En ayant rattrapé les visions audacieuses de son cinéma, l’époque les a pourtant noyées sous une prolifération insensée d’images qui en a obscurci la portée. La réponse imparable de Cronenberg est alors de lui opposer un décharnement esthétique dont la raideur déstabilise dès l’abord du film. Il faut ici souligner à quelle angoissante expérience nous convie Cosmopolis : l’écoute d’un silence par soustraction des habituels sons d’ambiance aussi bien que du souffle dolby qui occupe habituellement la bande sonore. Dans l’espace clos de la limousine, ne reste que le seul son des voix qui s’écoule comme un chant intérieur. La parole y remplit un espace vide et règne tranquillement sur l’image, manifeste de cette nouvelle chair sans organe qu’appelait de ses voeux le Max Renn de Videodrome. Pour le reste, Cronenberg filme des visages, c’est à dire des corps qui parlent en érigeant par la seule maîtrise confondante du découpage un mur invisible entre eux. Ce geste accompli d’un cinéaste, devenu totalement maître de son expression, décolle d’ailleurs le film de sa dimension spectaculaire pour déplier dans un même mouvement la fiction et son envers, le personnage et le comédien qui le joue. C’est peut-être là le reproche que certains lui adresseront, décontenancés par la froide abstraction de son expression qui confine parfois à l’exercice arty quand elle ne relève pas d’une expérience théâtrale. Il suffit alors d’un acteur en surchauffe, comme Paul Giamatti faisant face à un Robert Pattinson surprenant de justesse, pour que le film menace de s’épuiser en un simple procédé.

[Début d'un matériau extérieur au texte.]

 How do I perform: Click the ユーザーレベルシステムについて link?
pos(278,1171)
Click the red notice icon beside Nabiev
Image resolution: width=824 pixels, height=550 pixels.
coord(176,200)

Mais cette dimension théorique et abstraite, présente dès les premiers films fauchés de Cronenberg, est aussi ce qui fait signe d’un monde vers l’autre, d’un espace commun à un lieu halluciné et terrifiant. La souillure progressive de la limousine qui accompagne le dénuement d’Eric Packer manifeste ce qu’elle est : un media, comme la télévision de Videodrome ou le télétransporteur dans La Mouche. Avec elle, Cronenberg nous conduit une fois de plus dans le coeur en fusion de son univers, cette interzone où vient s’écrouler le réel et muter les corps. Tout au long de son dernier long-métrage, le cinéaste règle donc une fois de plus le même voyage intérieur qu’il nous a fait emprunter depuis ses premiers films. La seule différence étant que le monde entier semble aujourd’hui avoir été avalé par la zone. Cosmopolis serait alors l’écriture de cet effondrement.